MONTREAL — Four Montreal police officers have been charged following a years-long criminal probe into allegations that members of the force's internal affairs unit embellished or fabricated evidence against lower-ranking colleagues.
Quebec provincial police, in a news release issued Friday, do not identify the officers or the charges they are facing.
The investigation stemmed from allegations made in 2017 by two former senior Montreal police officers, who said they were forced out of the service in 2013 after trying to blow the whistle on corruption in the city police.
Giovanni Di Feo and Jimmy Cacchione said at the time that members of the force's internal affairs department embellished or fabricated evidence against lower-ranking officers who fell out of favour.
In response, Quebec's Public Security Department took the city's police service under administrative supervision — a kind of tutelage — and assigned ex-deputy justice minister Michel Bouchard to investigate. His November 2017 report concluded the internal investigations unit — tasked with probing complaints against police from the public and from within the force — protected certain officers while targeting others.
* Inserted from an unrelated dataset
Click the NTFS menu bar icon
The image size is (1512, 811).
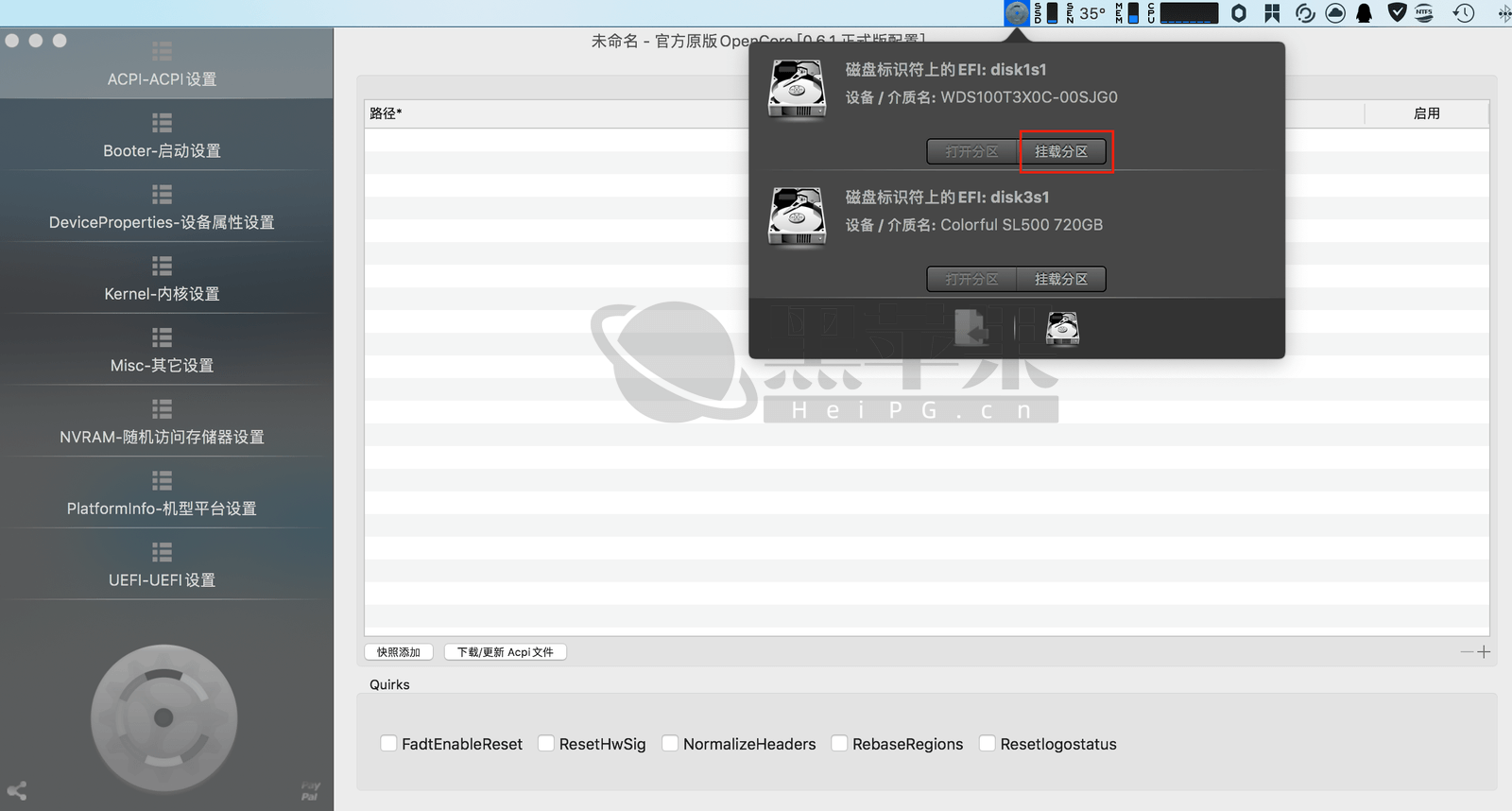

Some cases were hidden from prosecutors to avoid criminal investigations, other cases were opened against officers, seemingly without any reason, Bouchard wrote in his report. Investigations were alleged to have been launched "on suspicions that were not justified, or worse, for oblique reasons or biases tied to vengeance."
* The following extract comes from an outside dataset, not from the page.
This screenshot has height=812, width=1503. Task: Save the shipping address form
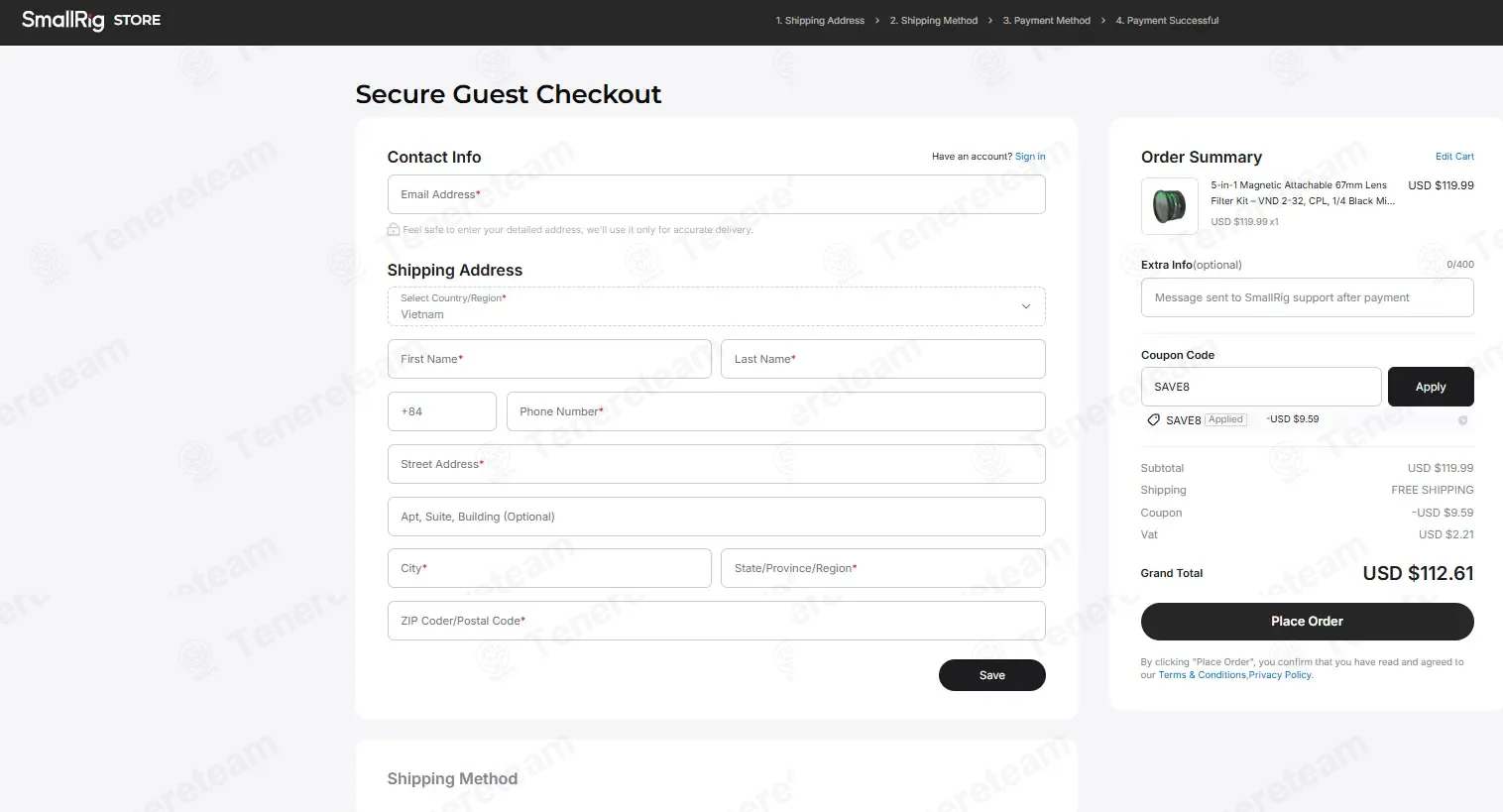coord(992,675)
The scandal led to the ouster of then-police chief, Philippe Pichet.
The Public Security Department created a mixed force led by the provincial police and the province's independent police watchdog, known as the Bureau des enquetes independantes, to investigate further. At its peak, the force counted 43 members, including both sworn officers and civilians.
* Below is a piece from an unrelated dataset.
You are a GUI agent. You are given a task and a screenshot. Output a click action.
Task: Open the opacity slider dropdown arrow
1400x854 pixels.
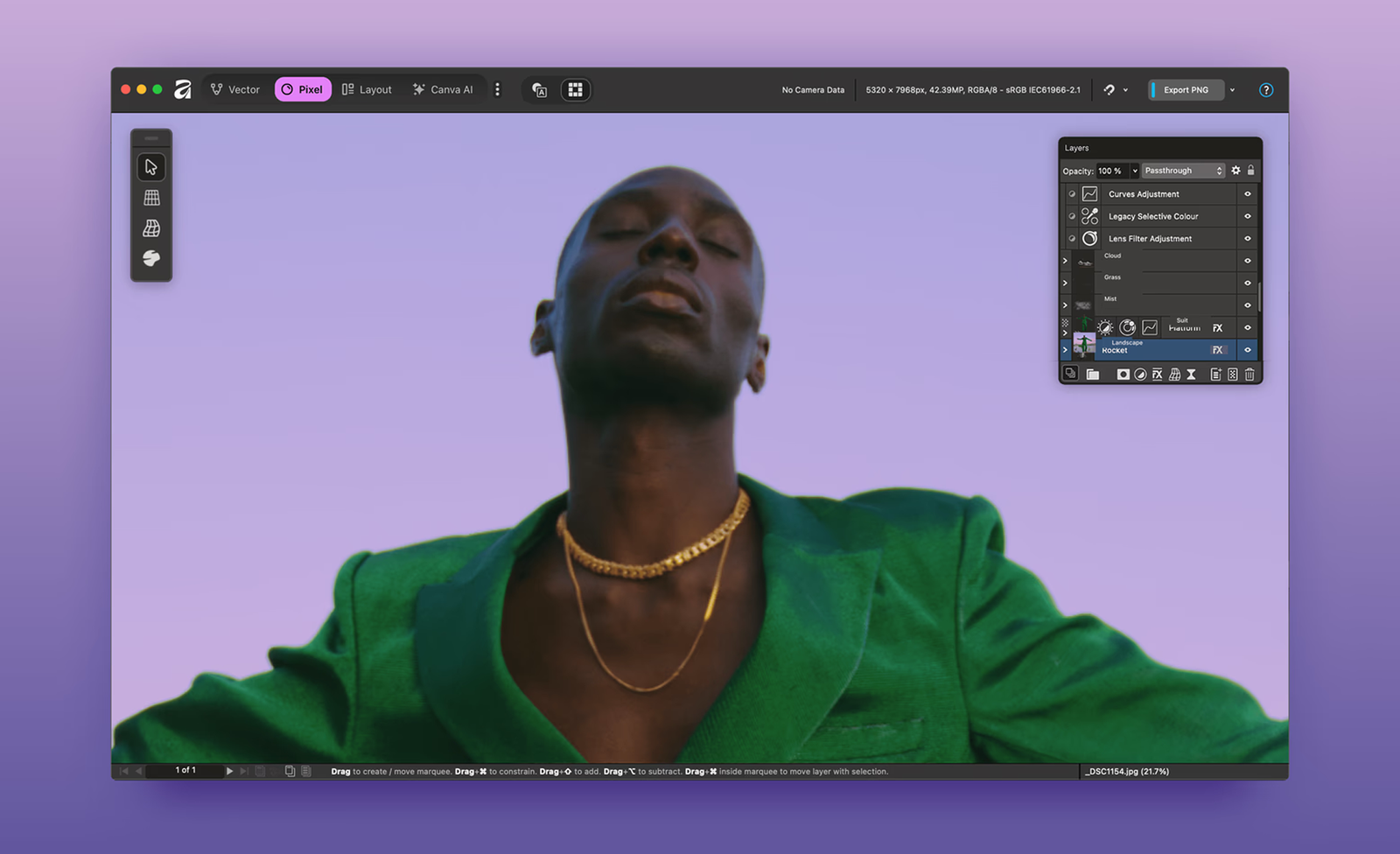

The objective of the probe was to see if the internal affairs division of the Montreal police force was conducting investigations according to the law.
Provincial police said Friday the four Montreal officers were charged after investigators analyzed 1,020 files in the case, adding they will not comment further because the prosecutor's office has laid charges.
The prosecutor's office didn't immediately return calls Friday from The Canadian Press.